Mariano Pauselli, professore di Zootecnia speciale
Intervista con l'esperto.
L’Università ha mai portato avanti progetti specifici sulla chianina? Se sì, in cosa consistono?
I pochi finanziati sono ormai datati (anni Ottanta – Novanta); nello specifico, l’ultimo progetto di ricerca (2012) che ha coinvolto il gruppo di lavoro al quale appartengo ha riguardato l’effetto, sulle caratteristiche qualitative della carne, dell’impiego di seme di lino e di sansa di olive denocciolata nella dieta di soggetti in finissaggio. I risultati hanno evidenziato la possibilità di migliorare le caratteristiche chimico-nutrizionali della carne prodotta e, nel caso dell’impiego di sansa denocciolata, anche della shelf-life.
L’allevamento di chianina richiede accortezze particolari?
La chianina ha dimensioni tali e aspetti caratteriali che la rendono un animale prima di tutto da conoscere, poi da allevare. È per questo motivo che, nonostante la richiesta della sua carne sia in crescita, il numero di allevamenti e di capi non cresce come ci si potrebbe aspettare. La sua tecnica di allevamento e alimentazione è regolamentata da un disciplinare: ad esempio, nell’ultimo periodo di allevamento (finissaggio) della durata di quattro mesi, gli animali non possono essere alimentati con foraggi insilati, ed è vietata la somministrazione di alcuni sottoprodotti dell’agro-industria. Inoltre, poiché molti allevamenti sono ubicati in aree montane, con animali prevalentemente al pascolo, consumare carne appartenente alle razze italiane significa contribuire alla salvaguardia del territorio, spesso a rischio idrogeologico.
È cambiato qualcosa rispetto al passato? La tecnologia ha aiutato la diffusione e l’affinamento della razza?
Fino alla metà degli anni Sessanta del secolo scorso, la chianina era principalmente allevata come animale da lavoro e solo dopo l’avvento della meccanizzazione agricola per la produzione di carne. Tuttavia il suo numero si è progressivamente ridotto, subendo la concorrenza di carni provenienti dall’estero o di animali allevati solo negli ultimi 6-8 mesi in Italia. È stata l’istituzione del Consorzio Carni Bovine Italiane prima e dell’IGP del Vitellone Bianco dell’Appennino Centrale poi, a far risvegliare il consumo di carni appartenenti alle nostre razze bovine, salvaguardandole. Si è anche modificata la tecnica di allevamento: dopo un periodo di 6-8 mesi passati in allevamenti semiestensivi posti in aree montane, i capi vengono poi spostati in pianura.

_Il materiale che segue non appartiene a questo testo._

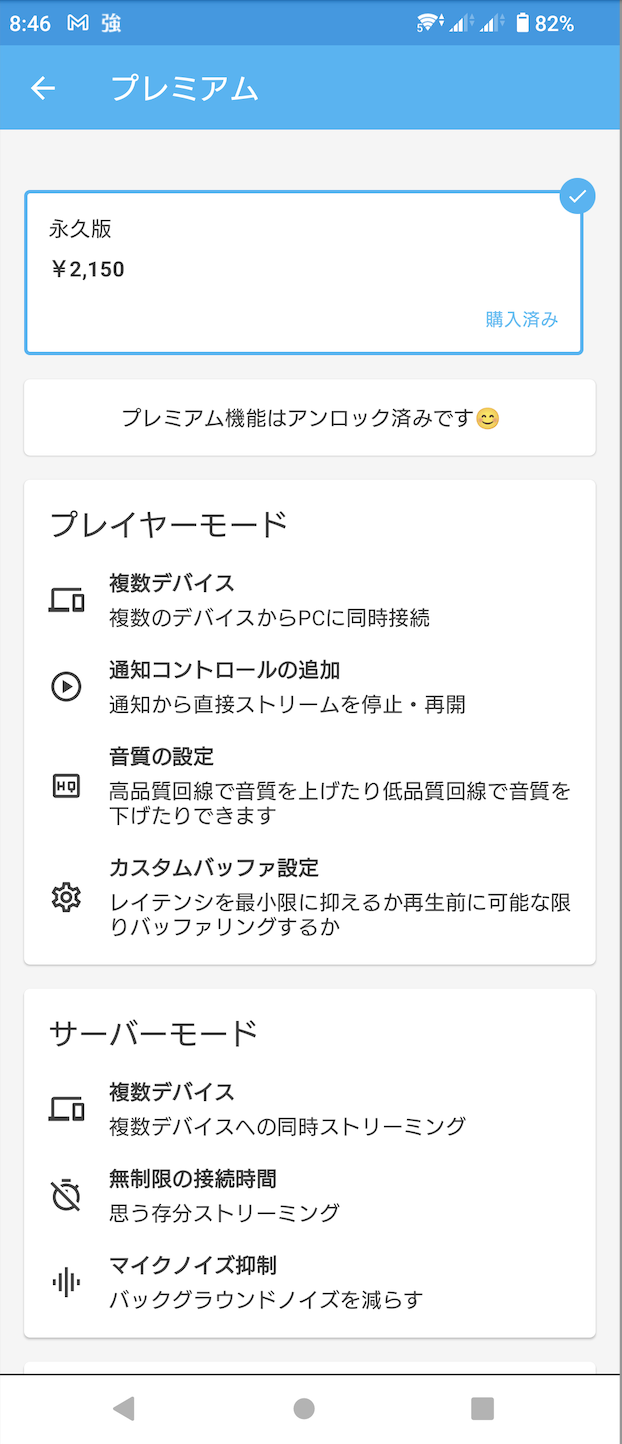Tap the back arrow in header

Quali sono i numeri di questo tipo di allevamento?
Gli animali iscritti al Libro Genealogico sono 1.469 (31/12/2017) per un totale di 45.700 capi iscritti (ANABIC, 2018) di cui 22.448 vacche.
Chianina è sempre sinonimo di qualità? Perché?
Il nome della razza di per sé non è sinonimo di qualità; bisogna infatti conoscere la storia dell’animale. Da una parte, l’acquisto di prodotti certificati ci dà la garanzia che siano ottenuti secondo determinate procedure e quindi che ci sia una certa uniformità anche dal punto di vista nutrizionale; dall’altra, ciò potrebbe non essere sufficiente. Una carne di chianina certificata BIO è sicuramente diversa da una certificata IGP o dal CCBI, perché cambia la tecnica di allevamento e di alimentazione. Non va dimenticato che alcune caratteristiche dipendono dalle fasi che precedono la macellazione dell’animale e dai tempi e modalità di frollatura della carcassa.
Come le piace mangiarla?
Personalmente consumo carne di chianina, certificata, in quantità ridotte e non più di una volta alla settimana, acquistata dal mio macellaio di fiducia e prodotta da persone di cui conosco i metodi di allevamento. Il motivo di questa scelta è legato alla consapevolezza di garantire la sicurezza economica di almeno due famiglie di cui una, quella dell’allevatore, che vive in un territorio, quello umbro, che necessita della presenza dell’uomo per la sua salvaguardia. Come la mangio? A seconda del taglio e delle modalità di cottura che esso richiede, ma sempre poco condita per esaltarne il sapore.